研究課題/領域番号 |
20K00084
|
研究種目 |
基盤研究(C)
|
配分区分 | 基金 |
応募区分 | 一般 |
審査区分 |
小区分01030:宗教学関連
|
研究機関 | 佛教大学 |
研究代表者 |
栗田 英彦 佛教大学, 公私立大学の部局等, 非常勤講師 (10712028)
|
研究分担者 |
KLAUTAU Orion 東北大学, 国際文化研究科, 准教授 (10634967)

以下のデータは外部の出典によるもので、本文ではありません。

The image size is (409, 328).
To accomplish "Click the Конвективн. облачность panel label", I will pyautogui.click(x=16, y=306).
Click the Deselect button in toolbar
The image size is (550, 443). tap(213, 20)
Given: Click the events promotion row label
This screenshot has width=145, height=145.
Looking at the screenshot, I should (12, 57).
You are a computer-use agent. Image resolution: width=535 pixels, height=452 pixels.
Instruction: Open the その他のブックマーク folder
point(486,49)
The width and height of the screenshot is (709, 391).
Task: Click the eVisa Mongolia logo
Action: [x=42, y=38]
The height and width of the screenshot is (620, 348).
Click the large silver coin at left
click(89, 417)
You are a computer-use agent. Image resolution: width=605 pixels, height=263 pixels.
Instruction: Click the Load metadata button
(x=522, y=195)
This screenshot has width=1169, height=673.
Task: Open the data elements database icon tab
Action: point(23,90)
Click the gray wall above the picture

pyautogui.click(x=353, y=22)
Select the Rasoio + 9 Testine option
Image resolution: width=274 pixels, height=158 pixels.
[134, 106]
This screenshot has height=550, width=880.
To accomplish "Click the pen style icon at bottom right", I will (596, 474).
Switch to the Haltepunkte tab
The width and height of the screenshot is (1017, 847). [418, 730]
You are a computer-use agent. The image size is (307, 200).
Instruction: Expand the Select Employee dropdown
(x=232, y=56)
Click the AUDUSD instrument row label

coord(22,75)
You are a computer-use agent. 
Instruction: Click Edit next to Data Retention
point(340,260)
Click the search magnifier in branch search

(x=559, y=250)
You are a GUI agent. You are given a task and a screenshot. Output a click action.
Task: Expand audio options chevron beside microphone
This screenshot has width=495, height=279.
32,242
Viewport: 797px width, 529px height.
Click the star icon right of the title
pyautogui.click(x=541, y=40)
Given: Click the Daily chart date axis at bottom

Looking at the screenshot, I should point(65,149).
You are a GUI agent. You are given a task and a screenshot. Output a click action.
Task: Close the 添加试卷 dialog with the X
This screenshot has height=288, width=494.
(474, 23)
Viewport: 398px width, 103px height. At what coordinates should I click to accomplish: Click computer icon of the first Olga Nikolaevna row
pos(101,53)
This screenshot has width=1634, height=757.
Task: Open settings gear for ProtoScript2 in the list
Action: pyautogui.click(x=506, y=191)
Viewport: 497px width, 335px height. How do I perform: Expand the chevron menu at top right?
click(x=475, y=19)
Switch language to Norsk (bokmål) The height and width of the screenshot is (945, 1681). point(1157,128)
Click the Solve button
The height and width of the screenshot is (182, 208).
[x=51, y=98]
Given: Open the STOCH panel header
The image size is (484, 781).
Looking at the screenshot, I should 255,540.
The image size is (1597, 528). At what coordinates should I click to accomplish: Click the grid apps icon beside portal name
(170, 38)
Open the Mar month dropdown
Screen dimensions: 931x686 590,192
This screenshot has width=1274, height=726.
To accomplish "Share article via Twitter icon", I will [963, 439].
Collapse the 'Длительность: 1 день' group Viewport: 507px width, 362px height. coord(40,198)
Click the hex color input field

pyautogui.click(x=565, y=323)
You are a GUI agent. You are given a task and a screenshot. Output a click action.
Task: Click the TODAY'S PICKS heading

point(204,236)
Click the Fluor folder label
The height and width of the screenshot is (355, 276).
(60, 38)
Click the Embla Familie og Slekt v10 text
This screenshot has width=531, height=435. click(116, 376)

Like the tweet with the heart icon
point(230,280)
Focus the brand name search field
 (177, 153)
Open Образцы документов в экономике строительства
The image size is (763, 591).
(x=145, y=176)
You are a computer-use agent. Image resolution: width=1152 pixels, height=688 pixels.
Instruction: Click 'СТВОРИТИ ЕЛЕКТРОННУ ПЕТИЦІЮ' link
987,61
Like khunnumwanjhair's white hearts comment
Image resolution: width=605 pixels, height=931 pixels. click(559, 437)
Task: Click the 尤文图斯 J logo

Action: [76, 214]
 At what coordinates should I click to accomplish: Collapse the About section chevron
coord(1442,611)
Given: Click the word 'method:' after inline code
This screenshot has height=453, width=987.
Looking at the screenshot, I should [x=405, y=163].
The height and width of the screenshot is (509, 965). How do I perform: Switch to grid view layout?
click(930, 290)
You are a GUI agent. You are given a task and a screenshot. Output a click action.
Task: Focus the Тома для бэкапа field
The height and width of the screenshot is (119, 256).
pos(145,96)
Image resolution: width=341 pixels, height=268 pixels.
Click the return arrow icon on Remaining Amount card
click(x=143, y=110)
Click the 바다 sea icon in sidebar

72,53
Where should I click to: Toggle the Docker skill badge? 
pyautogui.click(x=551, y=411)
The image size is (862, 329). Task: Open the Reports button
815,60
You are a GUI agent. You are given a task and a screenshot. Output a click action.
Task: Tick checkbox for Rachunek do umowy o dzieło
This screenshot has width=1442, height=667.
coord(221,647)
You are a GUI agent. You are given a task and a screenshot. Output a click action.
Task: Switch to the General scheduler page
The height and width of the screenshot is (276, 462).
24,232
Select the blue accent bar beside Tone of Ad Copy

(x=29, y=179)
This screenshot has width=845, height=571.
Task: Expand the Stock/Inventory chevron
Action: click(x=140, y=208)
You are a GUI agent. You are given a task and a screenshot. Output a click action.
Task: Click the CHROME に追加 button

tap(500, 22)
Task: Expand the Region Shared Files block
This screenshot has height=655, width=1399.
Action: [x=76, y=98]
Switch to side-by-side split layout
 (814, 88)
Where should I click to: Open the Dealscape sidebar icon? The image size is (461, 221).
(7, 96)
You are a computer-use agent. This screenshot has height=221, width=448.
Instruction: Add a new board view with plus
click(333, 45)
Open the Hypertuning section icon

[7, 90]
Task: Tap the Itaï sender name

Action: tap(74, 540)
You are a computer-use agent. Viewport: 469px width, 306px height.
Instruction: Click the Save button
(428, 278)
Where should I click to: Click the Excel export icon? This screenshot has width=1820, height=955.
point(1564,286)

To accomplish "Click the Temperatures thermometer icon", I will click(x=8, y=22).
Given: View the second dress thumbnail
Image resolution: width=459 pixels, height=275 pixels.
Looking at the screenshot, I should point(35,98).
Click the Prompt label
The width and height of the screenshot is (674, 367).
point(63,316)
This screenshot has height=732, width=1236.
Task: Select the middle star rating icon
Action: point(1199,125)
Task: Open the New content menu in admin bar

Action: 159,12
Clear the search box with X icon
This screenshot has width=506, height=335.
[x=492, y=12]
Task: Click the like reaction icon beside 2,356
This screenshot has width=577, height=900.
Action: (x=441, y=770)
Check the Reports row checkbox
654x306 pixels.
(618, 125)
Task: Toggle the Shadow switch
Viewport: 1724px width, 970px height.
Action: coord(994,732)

碧海 寿広 武蔵野大学, 文学部, 教授 (80710813)
吉永 進一 龍谷大学, 公私立大学の部局等, 研究員 (90271600)
GAITANIDIS IOA 千葉大学, 大学院国際学術研究院, 准教授 (90715856)
|
研究期間 (年度) |
2020-04-01 – 2024-03-31
|
研究課題ステータス |
交付 (2022年度)
|
配分額 *注記 |
4,290千円 (直接経費: 3,300千円、間接経費: 990千円)
2022年度: 2,210千円 (直接経費: 1,700千円、間接経費: 510千円)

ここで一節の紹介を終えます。